[Set exercise a]:
Summarize the thorny devil forum thread below in two sentences.

--- Begin Text extract ---

Are we able to keep them in vic as i would love one, i have the time to look after it


----------



## reptileKev81 (Nov 16, 2009)

By the sounds of it, a thorny would not be ideal for me if it needs that much care.
Looking at getting a bearded dragon or something along those lines.


----------



## Fuscus (Nov 16, 2009)

Welcoming baby thorny devils - 11/01/2008


----------



## Hooglabah (Nov 16, 2009)

good ol beardies


----------



## JasonL (Nov 16, 2009)

It's one thing to "keep" them outdoors in or in similar natural habitat, it's another to have them indoors on the coast....


----------



## Herc (Nov 16, 2009)

thorny devils CAN be kept in NSW, provided you can aquire them from a legal source, anything Not on our licence system at current can be added, they will allocate a fauna code for the animal. This is information provide from DEC sometime back.

--- End Text extract ---
--- Begin Supplied data ---

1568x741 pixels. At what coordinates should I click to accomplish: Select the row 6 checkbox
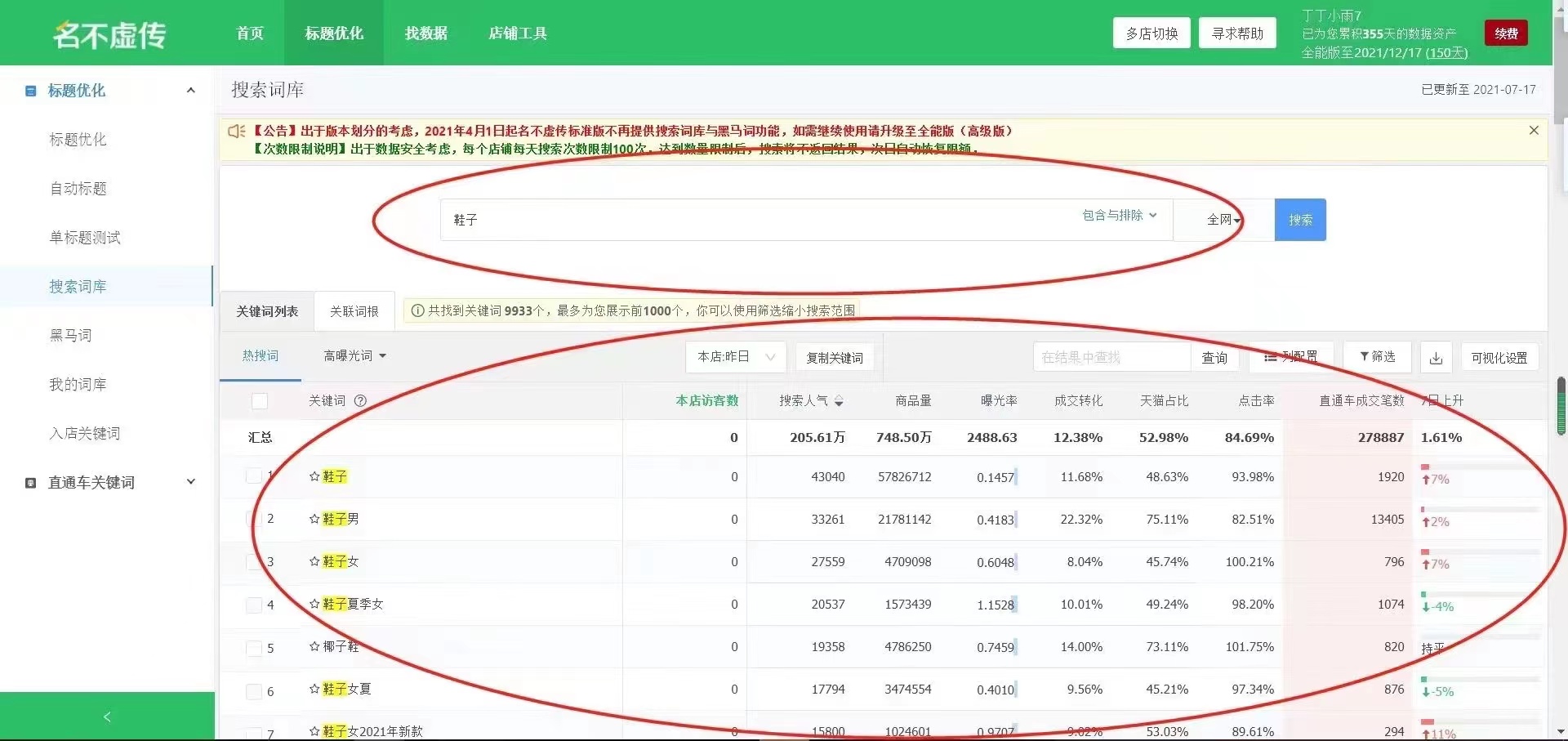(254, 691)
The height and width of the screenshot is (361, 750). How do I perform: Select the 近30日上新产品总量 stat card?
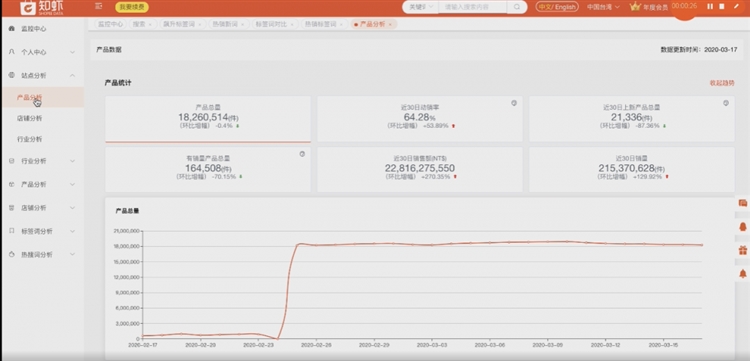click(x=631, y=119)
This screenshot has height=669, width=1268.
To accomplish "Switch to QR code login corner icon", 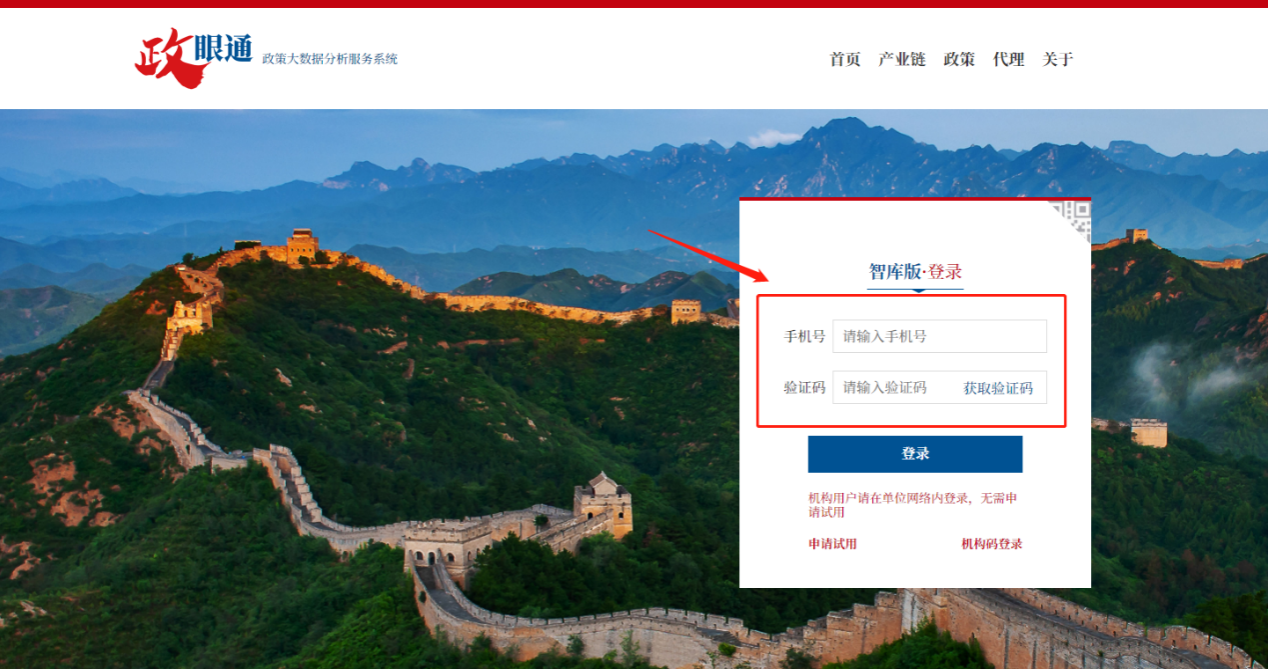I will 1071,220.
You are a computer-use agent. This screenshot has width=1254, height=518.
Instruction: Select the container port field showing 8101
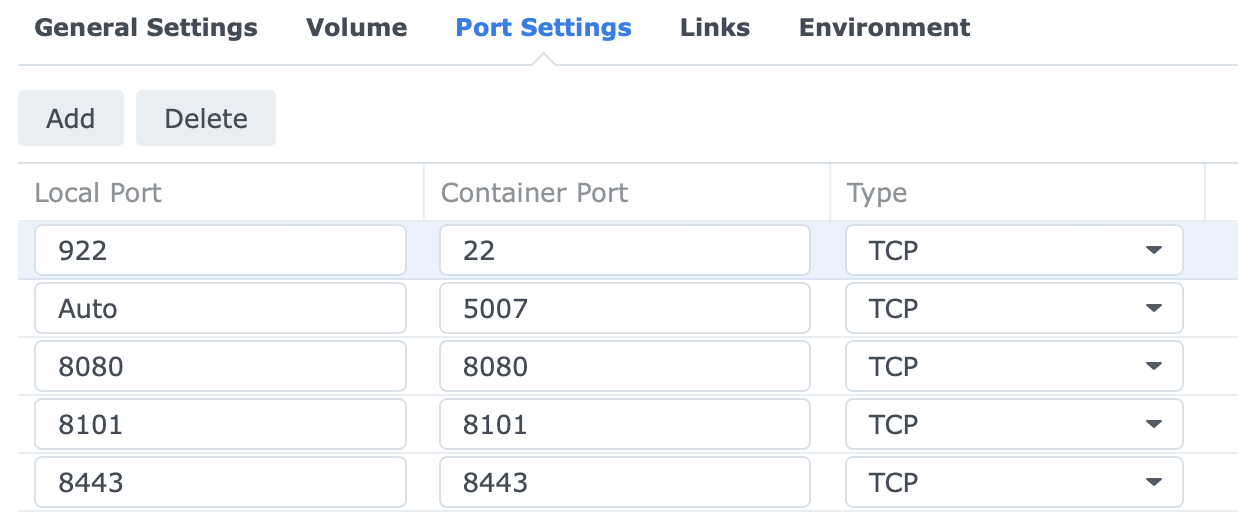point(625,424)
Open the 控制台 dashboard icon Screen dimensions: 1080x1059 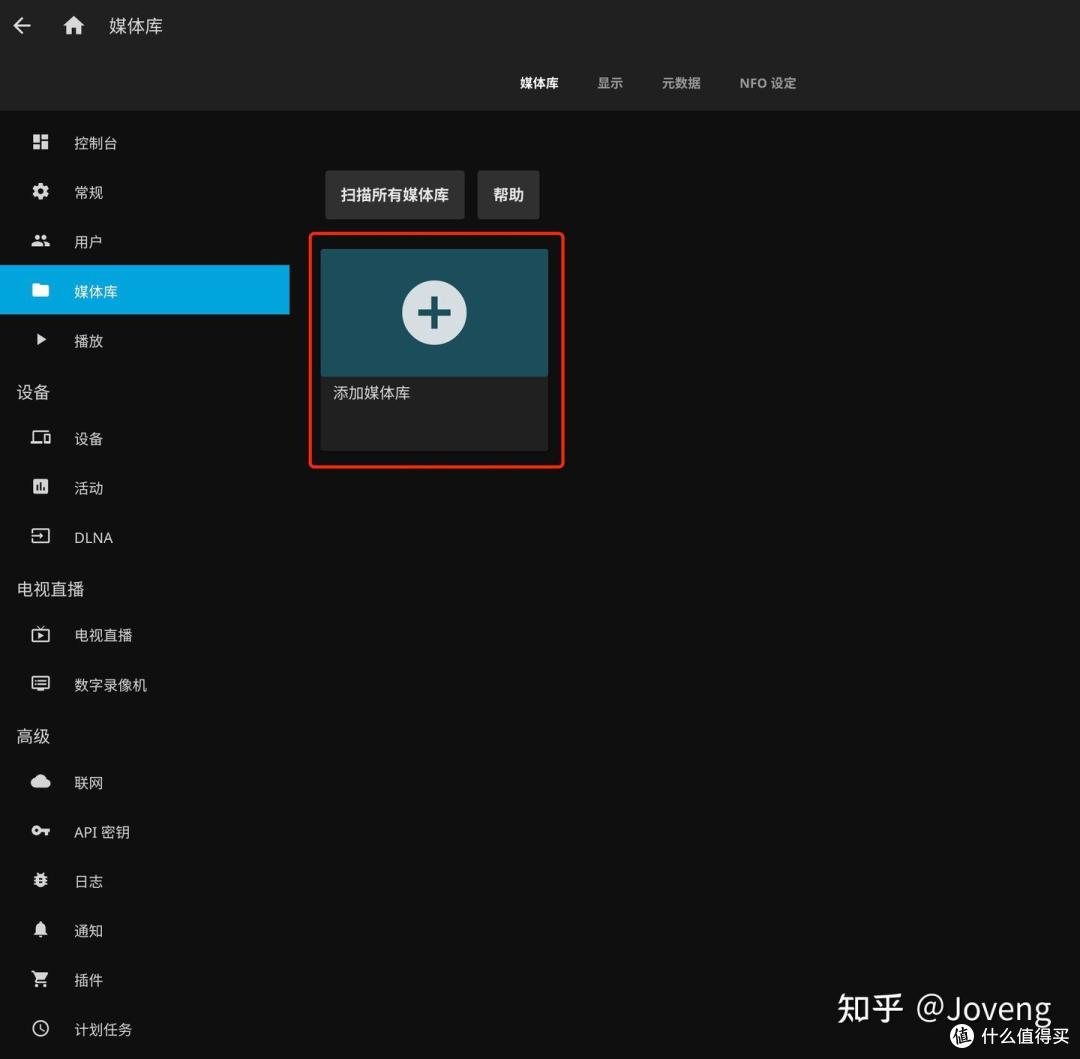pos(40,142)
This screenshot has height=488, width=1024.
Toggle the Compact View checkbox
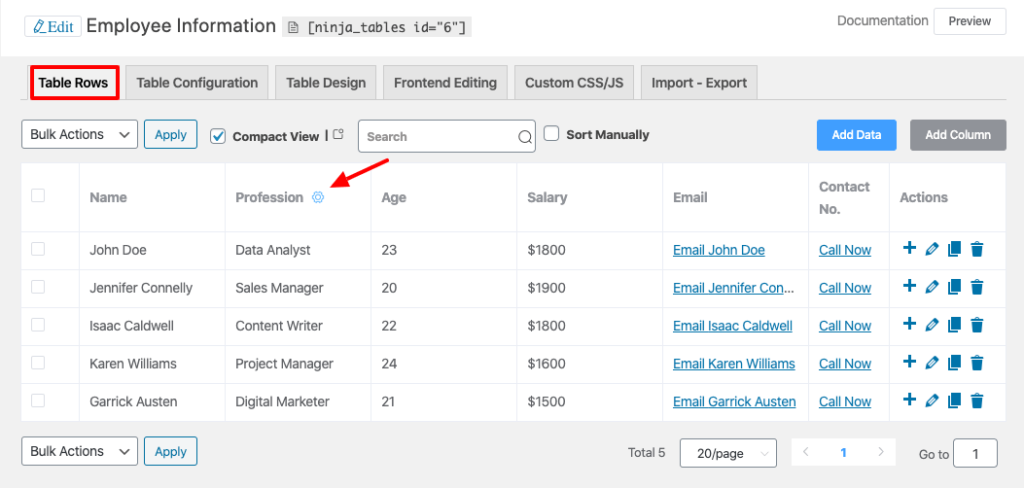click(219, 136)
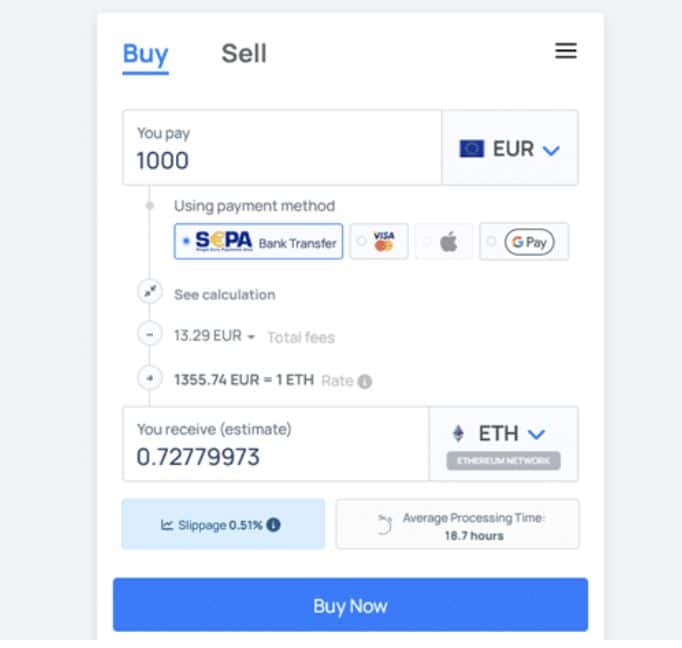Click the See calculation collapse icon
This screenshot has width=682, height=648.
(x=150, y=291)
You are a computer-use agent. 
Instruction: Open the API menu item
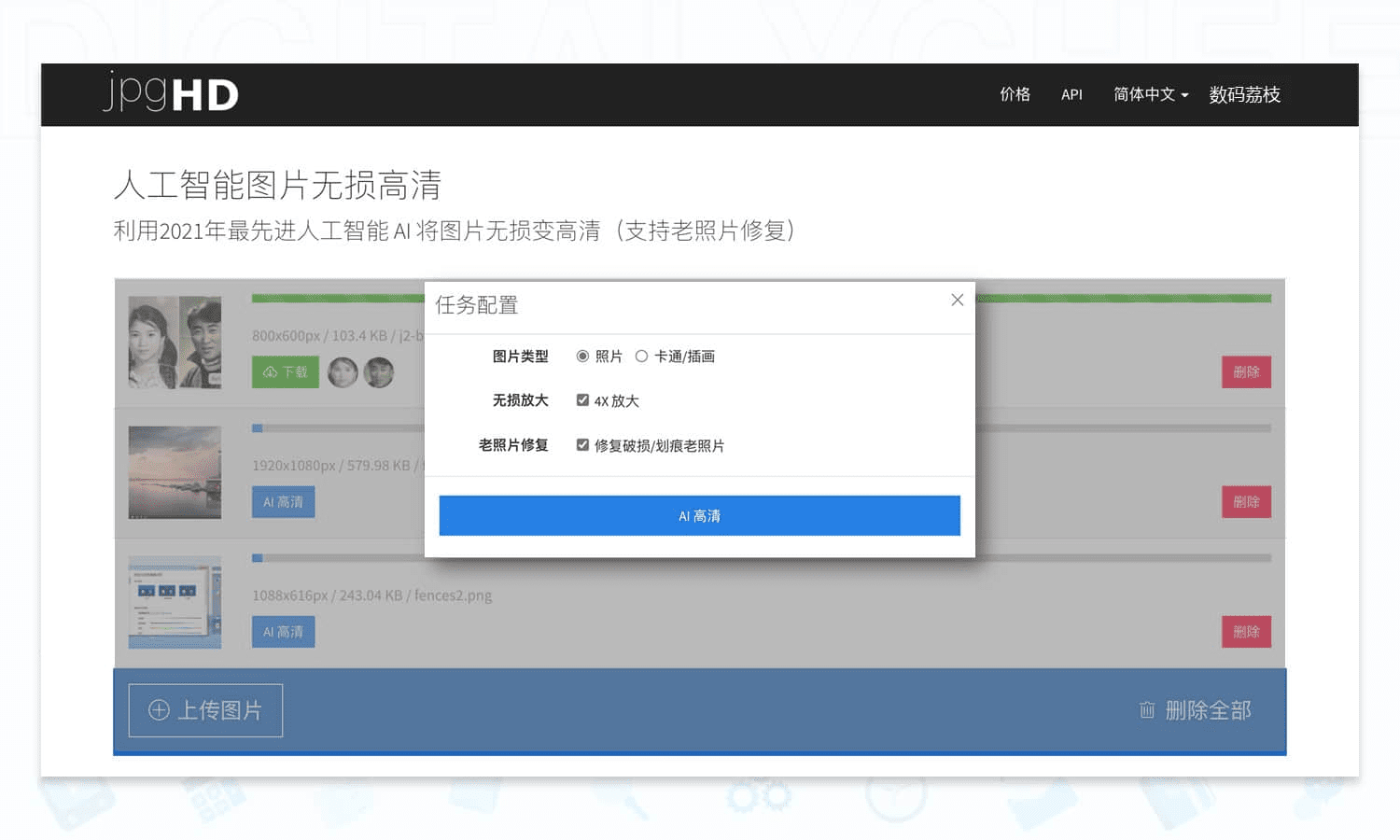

--- End Supplied data ---

[Set exercise b]:
Change "Compact View" to "Dense View" in the part of the records that opens with the line containing "This screenshot has height=488, width=1024." and closes with the end of the records. Give only that part, with the pictures left out.

[Right answer a]:
One poster decides a thorny devil would not be ideal if it needs that much care and considers a bearded dragon instead, while another notes that keeping them outdoors in a natural habitat differs from keeping them indoors on the coast. A third poster says thorny devils can be kept in NSW if acquired from a legal source, and that animals not yet on the licence system can be added with a fauna code, citing information from DEC.

[Right answer b]:
This screenshot has height=488, width=1024.
Toggle the Dense View checkbox
click(219, 136)
Click the See calculation collapse icon
This screenshot has width=682, height=648.
(x=150, y=291)
You are a computer-use agent. 
Instruction: Open the API menu item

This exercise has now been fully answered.